RECAUCHUTAGEM

No final do ano letivo de um determinado ano a turma , que ia se formar em breve, defrontou-se com um problema sério a ser resolvido com criatividade e humor, como sempre.

A turma estava com a formatura marcada e havia a grande possibilidade de estarmos desfalcados de alguns colegas na festa, por conta da prova final de Física que, ao que tudo indicava, seria muito difícil. Tínhamos colegas precisando de notas muito altas e um professor já andava desconfiado que uma ou outra prova anterior havia sido previamente subtraída da mecanografia. Por outras turmas, é claro !

Na madrugada da véspera da prova, nosso homem-aranha, que me permito não identificar, passando por fora das janelas, adentrou a sala da mecanografia, cuja janela havia sido, numa manobra executada com perfeição, deixada aberta por algum aluno que por lá passou, no meio da tarde, com alguma desculpa esfarrapada.

Surpresa !

Ou provas não foram mimeografadas ali ou as mesmas forma trabalhadas dias antes pelo professor e levando-as para casa, quebrando uma tradição antiga.

É claro que a turma, contando com o conhecimento prévio das questões, estudou menos do que o normal e, na hora da distribuição das provas, foi aquele terror. Teve gente que devolveu a prova em branco, no fim do tempo. Mesmo os alunos que estavam em boa situação ficaram preocupados com o resultado.

Fomos para o almoço e passamos o dia muito apreensivos até que, à noite, alguém (provavelmente um grupo de discussão) teve a brilhante idéia de sutrair as provas entregues, refazê-las nos quartos (já tínhamos os papéis coloridos das folhas de resposta estocados há muito, para as eventualidades), com a ajuda de quem pudesse colaborar. Para nossa sorte, as provas foram guardadas para correção na própria mecanografia, que foi novamente visitada e a primeira parte da missão cumprida. Passamos parte da noite resolvendo as questões e até alguns ex-alunos , deram a sua valiosa contribuição. Segunda etapa resolvida.

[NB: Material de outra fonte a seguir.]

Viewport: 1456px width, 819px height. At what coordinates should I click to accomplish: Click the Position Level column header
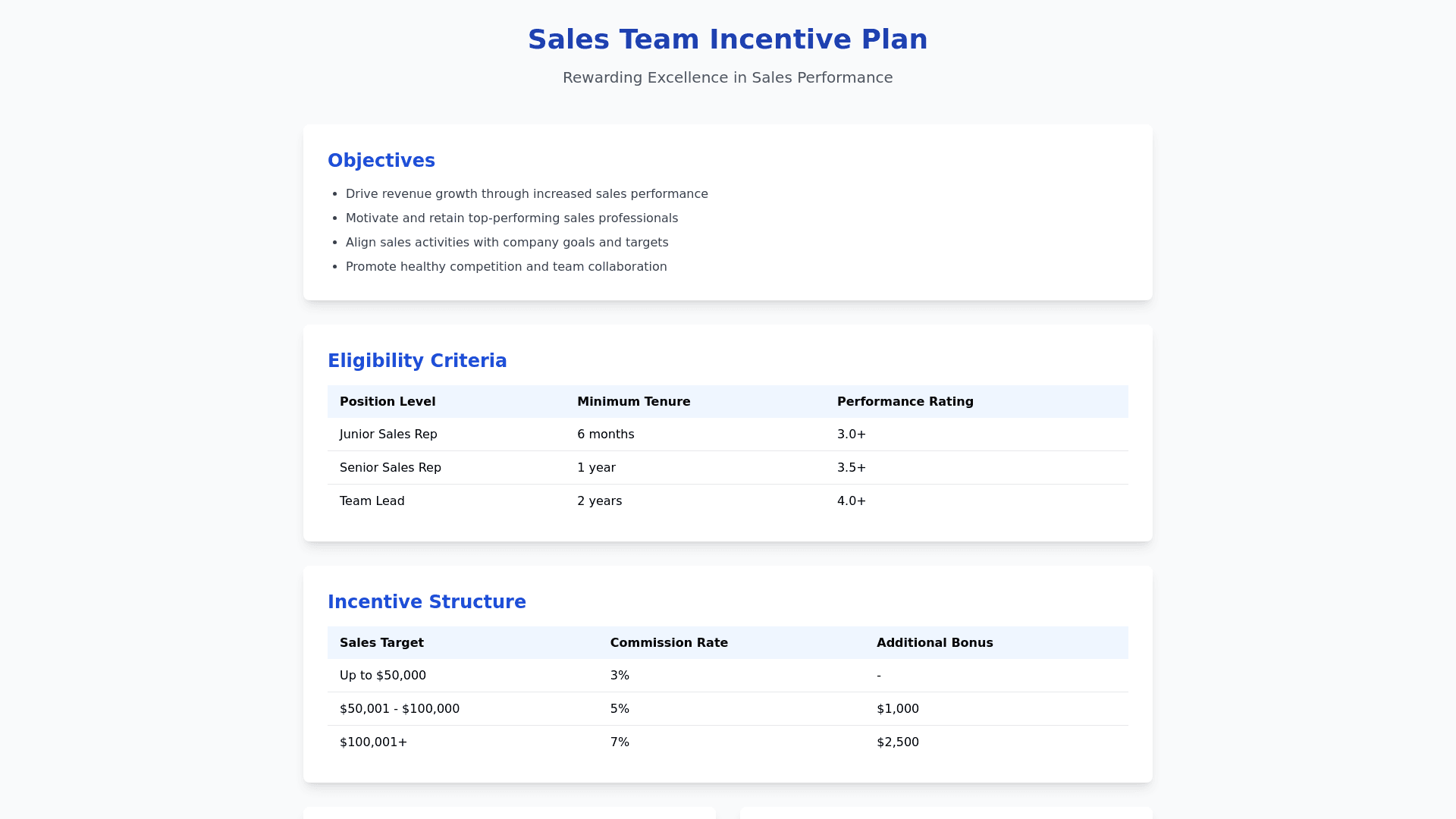click(x=388, y=402)
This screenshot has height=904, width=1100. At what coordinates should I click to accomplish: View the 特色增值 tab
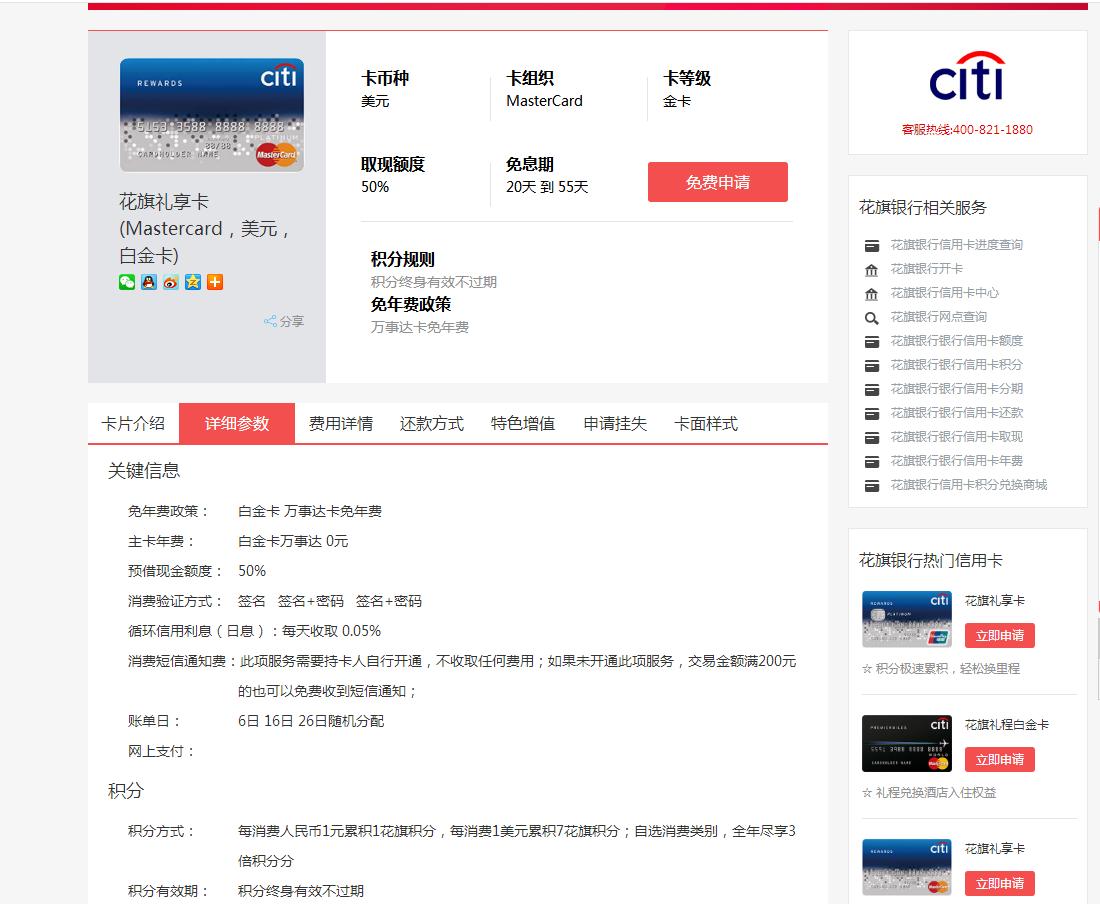point(523,423)
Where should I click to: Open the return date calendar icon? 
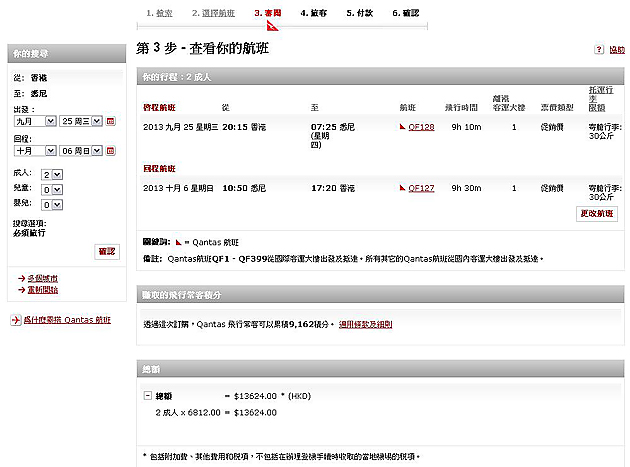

Passamos à terceira etapa, ainda na madrugada. No quarto de alguém, que não me lembro, foi constituído um comitê que decidiu, sem direito a reclamação, que nota cada aluno ia tirar, de preferência muito próxima da nota necessária, para evitar interpretações errôneas por parte do professor. Assim decidido, assim foi feito, com base no gabarito que nós preparamos. Cada aluno preencheu as folhas do jeito que bem entendeu, para dar a impressão de prova realmente feita (rascunhos, rabiscos, anotações, desenhos, etc.), porém, respeitando a pontuação decidida democraticamente.

A última etapa foi a devolução das provas ao local de origem, como se nada tivesse acontecido.

Não sei se o professor descobriu, mas que ficou desconfiadíssimo, ficou.

Ao final foram todos aprovados, alguns "raspando", naturalmente, e a festa foi um barato.

Não sei, também, se o processo foi inovador ou se já tinha sido usado anteriormente, mas isso não importa. Ficou conhecido, na época, como RECAUCHUTAGEM.

O mais interessante é que esses recursos só eram usados em situações extremas, como essas, ou em casos isolados, resolvidos pelos próprios interessados. No nosso caso, foi um trabalho coletivo de toda a turma, com o respaldo da finalidade, certamente não muito nobre.